Was he able to find renters to cover his costs?  I heard the rental market is not good there either.

We, too, encountered several panhandlers when I went with DD in August for a couple of days.  We stayed at Luxor and they were all over the footbridge connecting NYNY/MGM/Excalibur day and night.


----------



## bogey21 (Nov 20, 2011)

jackio said:


> Was he able to find renters to cover his costs?  I heard the rental market is not good there either.



Yes, he easily found renters.  In the case of the house it was the family who defaulted on the loan; gave it back to the Bank; and continued to live in it until the house was sold.

George


----------



## prickler (Nov 20, 2011)

Every large tourist attracting city I have ever been too has had an openly abundant homeless and transient population regardless of the state of the economy.


----------



## amycurl (Nov 20, 2011)

Apparently, you've never been to Sydney, where I encountered no homeless or panhandlers.

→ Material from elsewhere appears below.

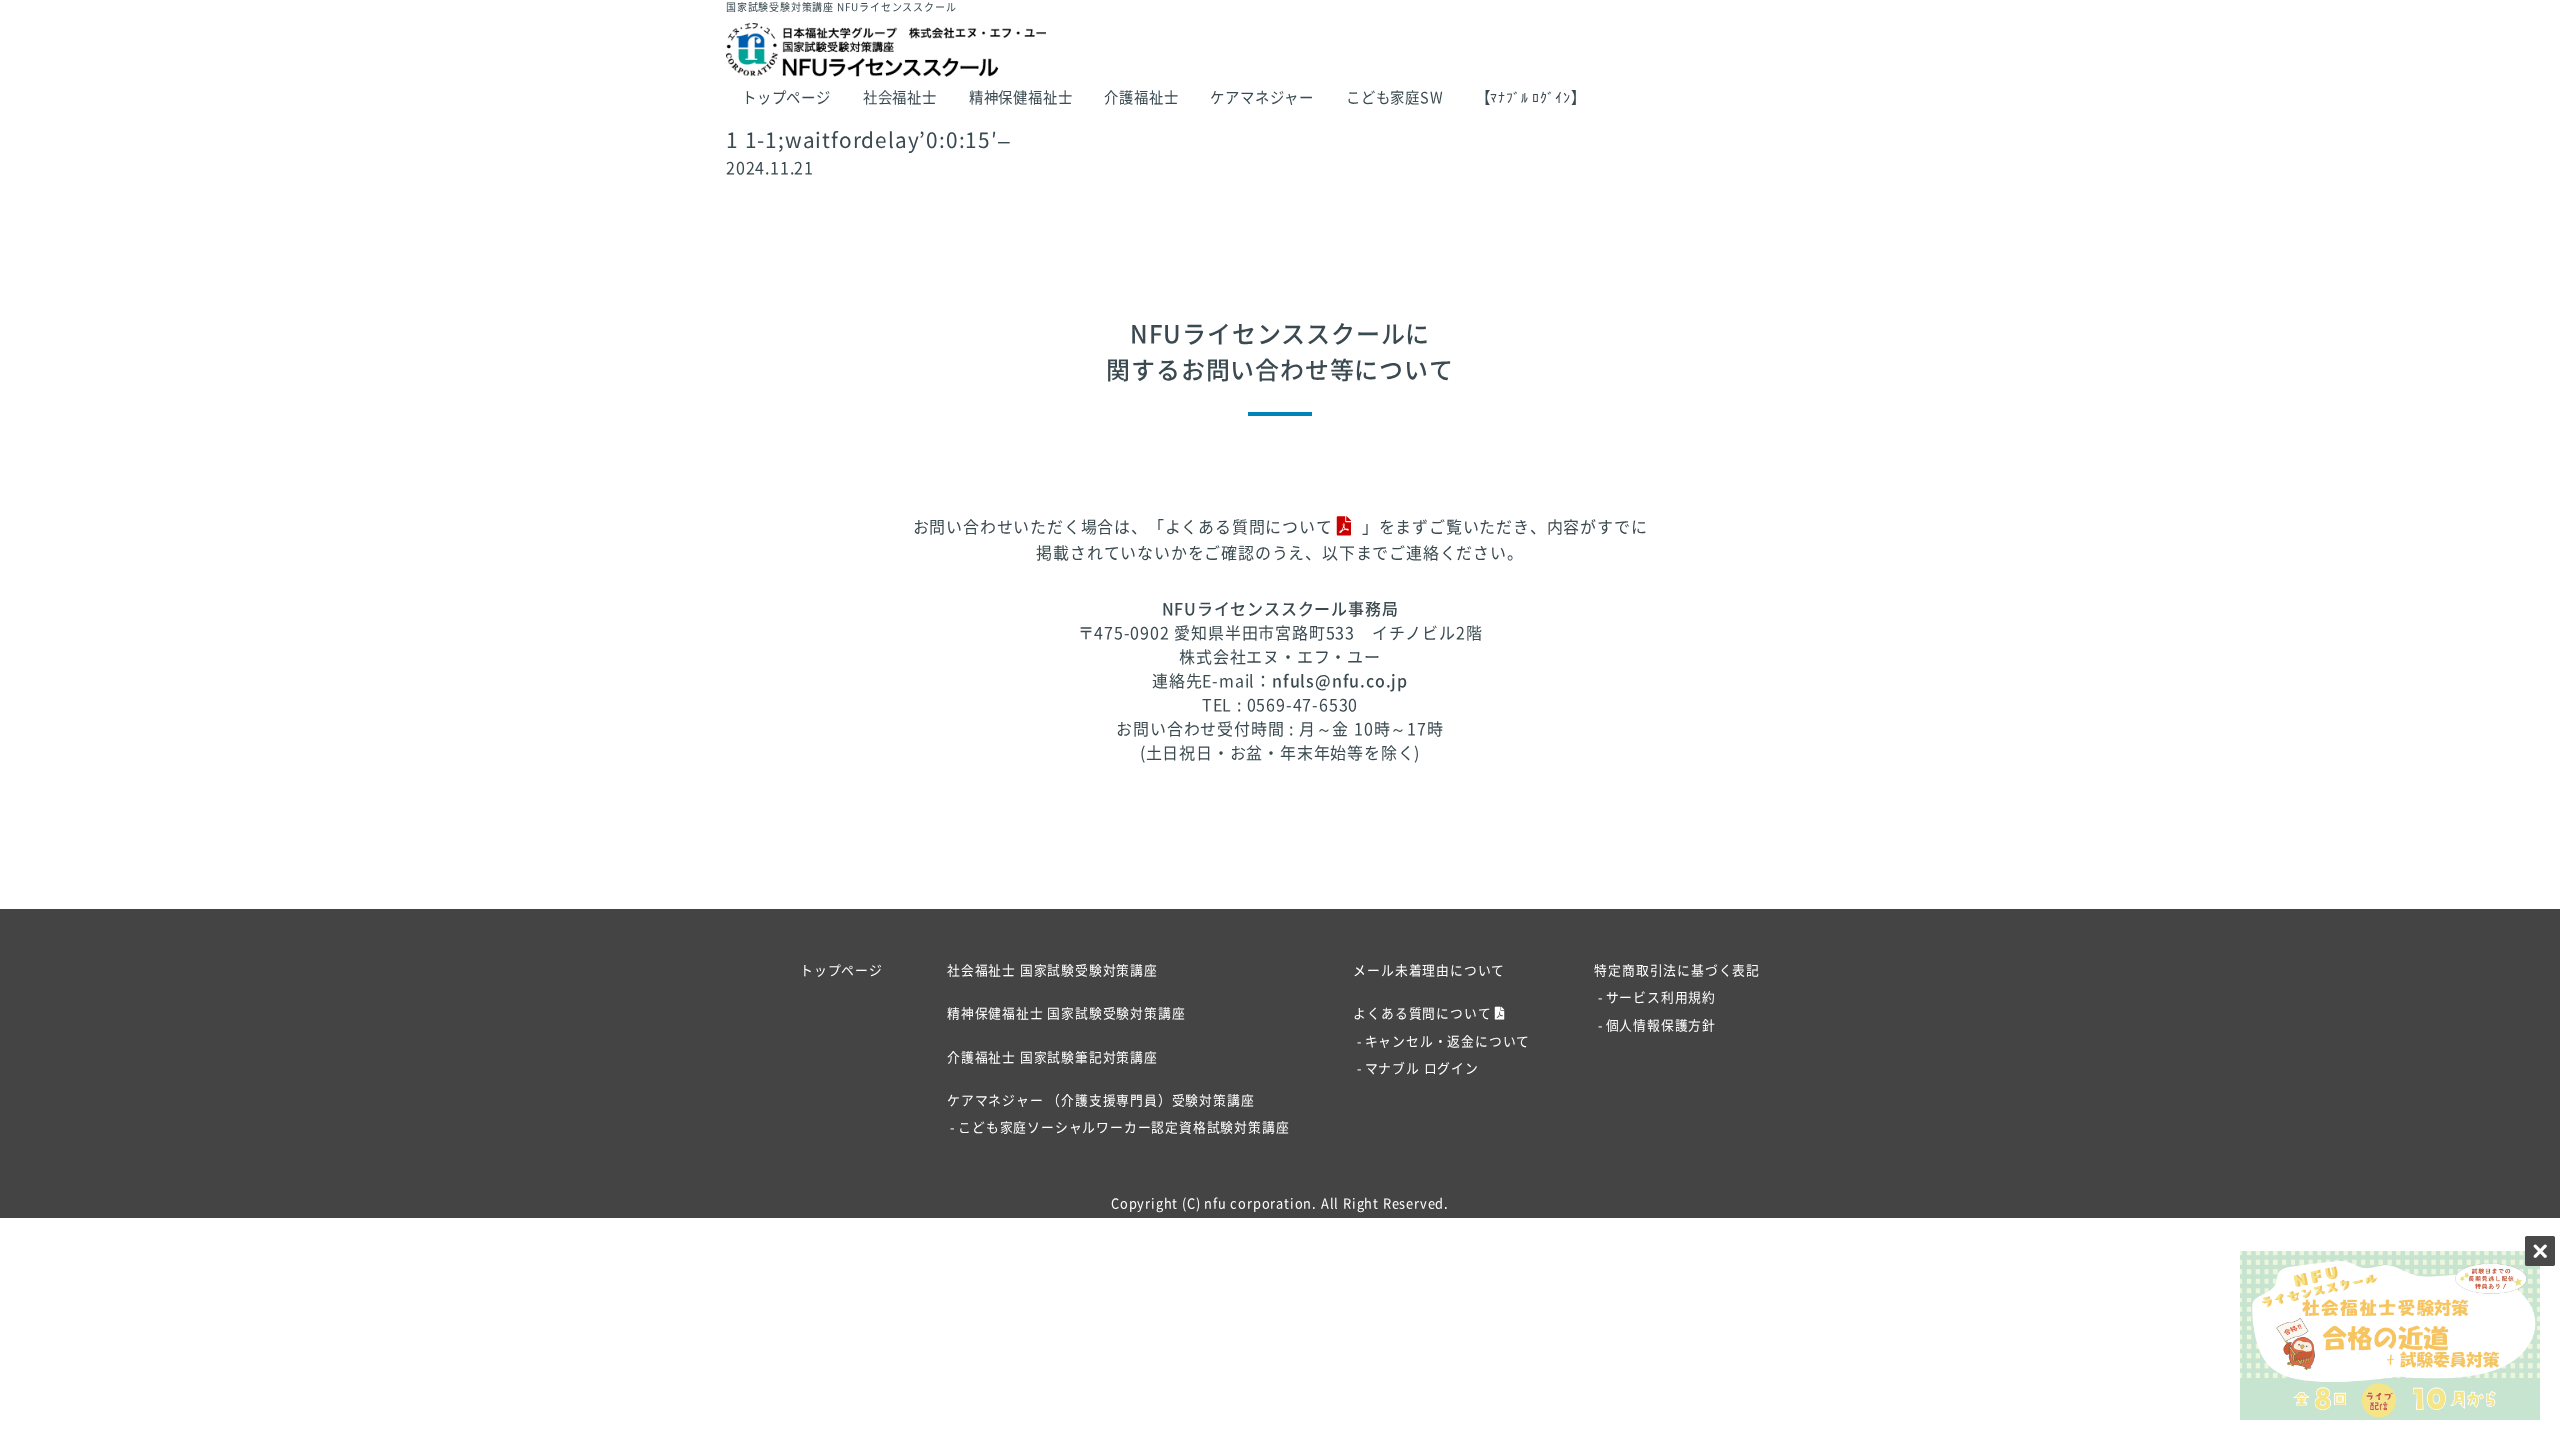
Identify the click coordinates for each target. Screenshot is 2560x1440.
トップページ (786, 97)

My friend who lives there, on seeing the number of homeless on the streets of Chicago during a visit to the States, was shocked and appalled that this was happening in a "first world" nation.


----------



## lobsterlover (Nov 20, 2011)

Just sayin the last time I was in Vegas I saw one person begging (3 years ago) so I'm assuming it is due to Vegas being one of the hardest hit places.
It's the baby that put me over the edge.


----------



## dwojo (Nov 20, 2011)

Homeless people are better hidden in Sydney is all.


----------



## siesta (Nov 20, 2011)

Some recent figures I pulled from census information:

Approx.
United States Homeless rate = .21%

Nevada Homeless rate = .55%

Australia Homeless rate = .40%

Most of Nevada's homeless are located in Las Vegas, for obvious reasons.


----------



## jasavak (Nov 20, 2011)

*Homeless*

San Fransisco has 0.75 % because of the great weather .  However , I doubt if the people begging are homeless .   I was homeless for about a year and my brother was homeless until a few years ago.

         Most of the homeless are there by choice. Many enjoy spending thousands of dollars each month on their favorite activities .  Alcohol , marijuana and amphetamines (in that order) .  They maximize these activities by not spending any money on housing and utilities .

   They collect food and money through disability , food stamps , welfare , pan handling , scrapping , hustling and theft.   Also from charities and donations from family members .


----------



## ricoba (Nov 21, 2011)

Back to the original topic... 

We are "bullish" on Vegas.  Yes, it's been hit hard, really hard.  But if there is one thing about Vegas, it's that it has an uncanny ability to reinvent itself, (Just remember "family friendly Vegas" of a few years back?)

While I think it will remain depressed and hurting for a long while yet, signs of recovery are slowly showing, almost like a little crocus popping it's head out, soon after the snows.   The recent numbers (travelers, gaming win etc) are up, people are beginning to return and spend more.  Recent closures like the boarded up Sahara are starting to stir again with a possible renovation and not a tear down/build over.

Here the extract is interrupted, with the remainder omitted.